Bounties attract serious brainpower to the challenge.
I only recently became aware of the pandemic that is linkrot after reading an article by the Columbia Journalism Review in which they stated that 25% of all links were completely inaccessible. Linkrot became more common over time: 6% of links from 2018 had rotted, as compared to 43% of links from 2008 and 72% of links from 1998. 53% of all articles that contained deep links had at least one rotted link.
While I assumed that this must be a relatively new phenomenon, I found articles dating as early as 1998, where they found that 6% of the links on the Webwere broken at that time and that linkrot in May 1998 was double that found by a similar survey in August 1997.
Why does this matter?
Well, while a couple of 404 errors might seem like a minor inconvenience, because the problem is exponential, they start adding up, and it isn't only casually shared social media links that suffer from this, 50% of U.S. Supreme Court opinions contain dead links, and so do 70% of Harvard academic journals.
Because linkrot is not going to stop by itself, we need to find a way to address the issue things like academic research, digital journalism and even law will be greatly affected in the near future if we don't find a solution.
Why do links rot?
There are many reasons why links might die, which is why this is such a difficult problem to solve. Often people change their site names, causing many of the old links to rot, sometmes people simply allow domain registrations to expire, sometimes people can't afford to keep their domains alive, sometimes businesses have their domains shut down after being acquired by another business, sometimes content "drifts" meaning that links take you to different websites than what was originally intended and sometimes governments and businesses purposefully censor certain publications.

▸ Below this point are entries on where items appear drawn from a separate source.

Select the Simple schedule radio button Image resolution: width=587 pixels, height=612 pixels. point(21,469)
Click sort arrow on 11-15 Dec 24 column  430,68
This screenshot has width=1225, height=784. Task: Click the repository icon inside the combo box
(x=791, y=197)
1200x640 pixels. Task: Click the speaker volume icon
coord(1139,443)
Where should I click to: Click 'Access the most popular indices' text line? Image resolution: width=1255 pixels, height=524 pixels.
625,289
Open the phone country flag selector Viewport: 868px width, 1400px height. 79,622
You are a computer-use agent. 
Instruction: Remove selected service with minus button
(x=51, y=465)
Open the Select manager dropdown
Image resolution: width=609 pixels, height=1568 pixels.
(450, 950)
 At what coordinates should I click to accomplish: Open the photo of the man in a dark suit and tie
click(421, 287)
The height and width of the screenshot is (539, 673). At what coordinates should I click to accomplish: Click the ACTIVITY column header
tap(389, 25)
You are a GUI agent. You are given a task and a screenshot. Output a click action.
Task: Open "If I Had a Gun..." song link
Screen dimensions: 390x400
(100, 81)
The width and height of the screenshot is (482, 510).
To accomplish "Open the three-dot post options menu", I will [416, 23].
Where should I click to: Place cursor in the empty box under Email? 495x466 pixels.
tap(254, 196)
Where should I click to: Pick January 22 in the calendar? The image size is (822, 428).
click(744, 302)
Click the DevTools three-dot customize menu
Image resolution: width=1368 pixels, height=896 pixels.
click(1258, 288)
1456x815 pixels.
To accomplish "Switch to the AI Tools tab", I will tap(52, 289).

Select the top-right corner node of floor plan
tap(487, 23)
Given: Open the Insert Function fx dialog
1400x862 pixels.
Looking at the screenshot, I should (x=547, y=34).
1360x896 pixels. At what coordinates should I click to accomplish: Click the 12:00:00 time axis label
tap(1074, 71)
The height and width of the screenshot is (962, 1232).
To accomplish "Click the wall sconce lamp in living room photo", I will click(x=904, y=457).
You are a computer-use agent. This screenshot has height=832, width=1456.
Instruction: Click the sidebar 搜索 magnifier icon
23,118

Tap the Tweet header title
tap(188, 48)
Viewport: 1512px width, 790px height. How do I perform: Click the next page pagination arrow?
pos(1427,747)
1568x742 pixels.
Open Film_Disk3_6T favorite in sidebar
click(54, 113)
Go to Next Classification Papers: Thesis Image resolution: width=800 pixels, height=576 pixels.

Currently Internet Archive is busy curating a collection of screenshots of websites to keep them accessible even after their links die, unfortunately their collection is still far from comprehensive and while screenshots do save the content for future use, it does not stop us from encountering dead links on the internet and we won't be able to go cross reference a massive database of screenshots of dead links to see if the one we are looking for happens to be there.
Blockchain of the internet + page ID of every historic version
Darko SavicMay 25, 2021
What if every page on the internet received its own ID as soon as it was detected by a scanner/bot. And every modification of every page would save it as a newer version.
Blockchain archive of the internet (minus AI-detected malicious/nonsense/spam pages)
Some huge institutions on par with the library of Alexandria would keep the blockchain copies safe and up to date. This would be funded by nation-states and philanthropy.
If any link went missing, your web browser would poll a local server that pulls the data from the blockchain and shows you the missing version as it was saved at the time the link was created.
Please leave the feedback on this idea
The linkrot (LR) number of as a webpage "up-to-date" metrics
jnikolaMay 24, 2021
Although it is not going to stop the appearance of "the rotten links", we could maybe use it as a marketing tool to give web pages another metrics to be evaluated by.
What do you think of a Rotten Link Number or a LinkRot Number (RL/LR) as a metrics that is simply a count of non-working links on the website?
We would build a simple tool that scans for links, opens them, and checks for the validity of the linked object. If the object is there, it scores the link as 1, if it's not, a 0. Then it calculates the percentage of working links compared to all the links on the website and gives a website an overall RL score.
Why?
It could be a nice metric that tells you about how up-to-date is the website. Websites with many rotten links would mean that the site is not regularly maintained and that you should be careful about the facts found there.
It would force people to edit their rotten links immediately in order to keep a high LR ranking, since it would become a metric considered by searching algorithms.
Please leave the feedback on this idea
Spook Louw4 years ago
That way, pages with broken/dead links will become irrelevant and die themselves.
I think this is a great idea and a very practical approach. It could be a problem with legitimate/important pages with legitimate/important links that have gone dead (I'm thinking more along the lines of academic research). You don't want to demerit some of those pages just because a couple of links on them have died, but for those, we could perhaps use the screenshot technique.
Please leave the feedback on this idea
jnikola4 years ago
Spook Louw I agree that it does not solve the problem, but it could force the maintenance service of the important web pages to constantly review and update. It could also encourage startups and new sites with curated, "refurbished" or remastered old content.
Please leave the feedback on this idea
There are archives available, but they don't solve the problem
Spook LouwMay 25, 2021
Upon further research, I've been directed to this list of archives that are available and I found Mementos to be a good tool for searching through all the available archives simultaneously.
However, I think this highlights the scope of the problem more than it solves it and as I have mentioned before, archiving the content of the dead links does not do anything to help with coming across dead links while browsing.
Wouldn't it be possible to have the dead link take you directly to the archive? That would probably defeat the purpose of domain registrations though. Would it be possible to find a way to remove all links when a domain dies or moves? I'm not sure if they can be traced back that way.